En marge du Forum de haut niveau sur la gouvernance au Sahel, le président de la Commission de la CEDEAO, Dr. Omar Alieu Touray, a relancé le débat sur l’Eco, la future monnaie unique ouest-africaine, en réaffirmant son lancement pour 2027. Une déclaration qui, au-delà de son effet d’annonce, remet au cœur des discussions un projet maintes fois reporté, mais toujours porteur de promesses et d’enjeux économiques majeurs.
Prévue initialement pour 2020, la mise en circulation de l’Eco avait été reportée en raison de l’incapacité des États membres à respecter les critères de convergence définis notamment en matière de déficit budgétaire, de taux d’inflation et de réserves de change. La pandémie de Covid-19 et les chocs économiques mondiaux ont par ailleurs ralenti considérablement les dynamiques régionales.
Pourtant, la déclaration de Banjul semble marquer un tournant. Dr. Touray a indiqué que le nouveau calendrier de 2027 n’exigerait plus que tous les pays membres soient simultanément prêts pour lancer l’Eco. Une flexibilité qui pourrait permettre à un noyau de pays respectant les critères d’aller de l’avant, tout en laissant aux autres le temps d’atteindre les standards requis, avec un accompagnement technique et financier.
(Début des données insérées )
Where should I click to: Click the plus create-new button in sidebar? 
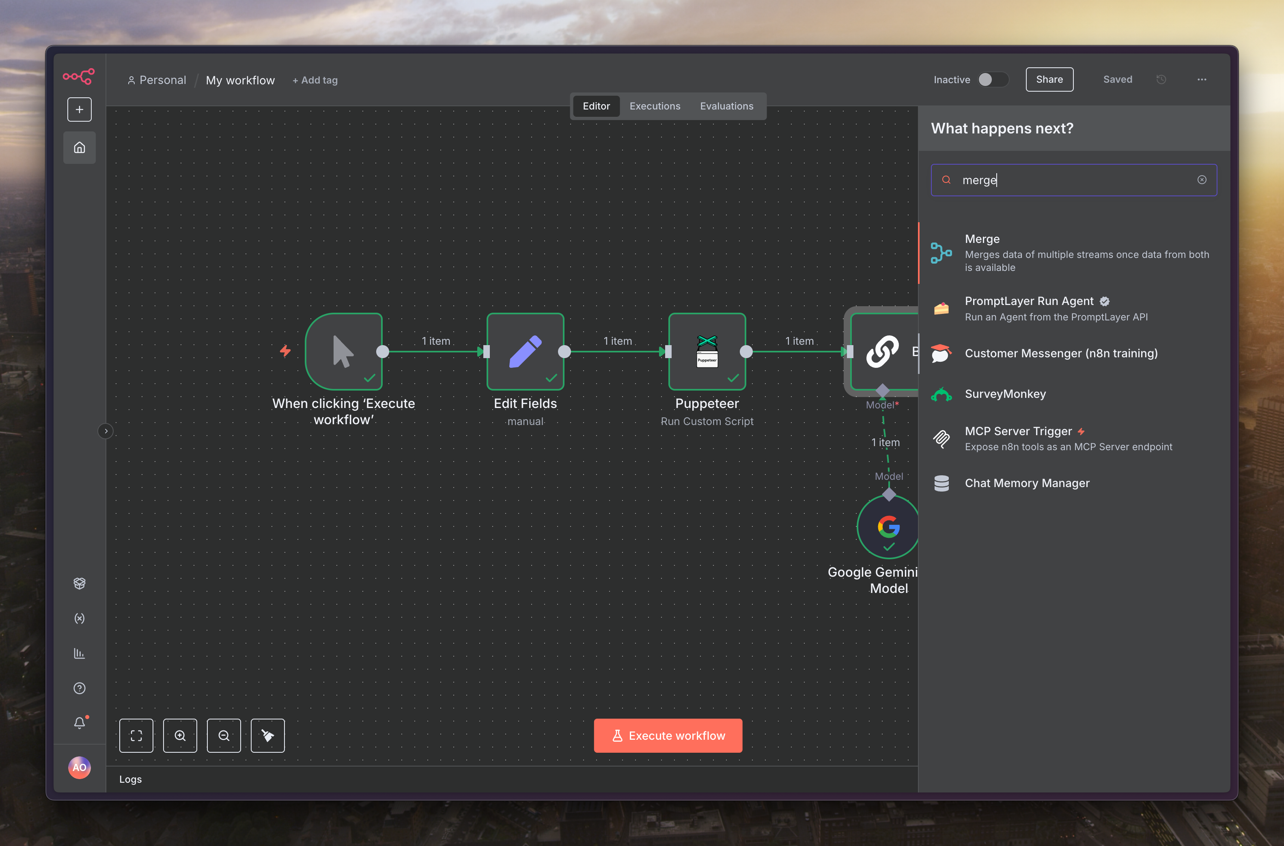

L’Eco est perçue comme un levier pour dynamiser le commerce intra-régional, faciliter les investissements, réduire la dépendance au franc CFA – souvent décrié pour ses liens historiques avec la France – et renforcer la résilience monétaire du continent.
« Nous devons mettre en place des stratégies innovantes pour renforcer la cohésion sociale et consolider les relations entre les États et les citoyens », a déclaré Dr. Touray. La mise en place d’un Comité de haut niveau en 2023 témoigne également de cette volonté de relancer la dynamique autour du projet.
Cependant, les obstacles techniques et politiques demeurent. La récente sortie du Burkina Faso, du Mali et du Niger de la CEDEAO dans le contexte de l’Alliance des États du Sahel (AES), vient complexifier davantage l’équation. Le retrait de ces trois pays, qui représentent une part non négligeable de la population et du potentiel économique de la région, pose la question de la représentativité de l’Eco et de son ambition à fédérer l’ensemble de l’Afrique de l’Ouest.
À l’approche de 2027, les prochains mois seront décisifs. La réussite du projet Eco dépendra non seulement de la capacité des États à converger économiquement, mais aussi de leur volonté politique à surmonter les divergences nationales au profit d’un objectif commun.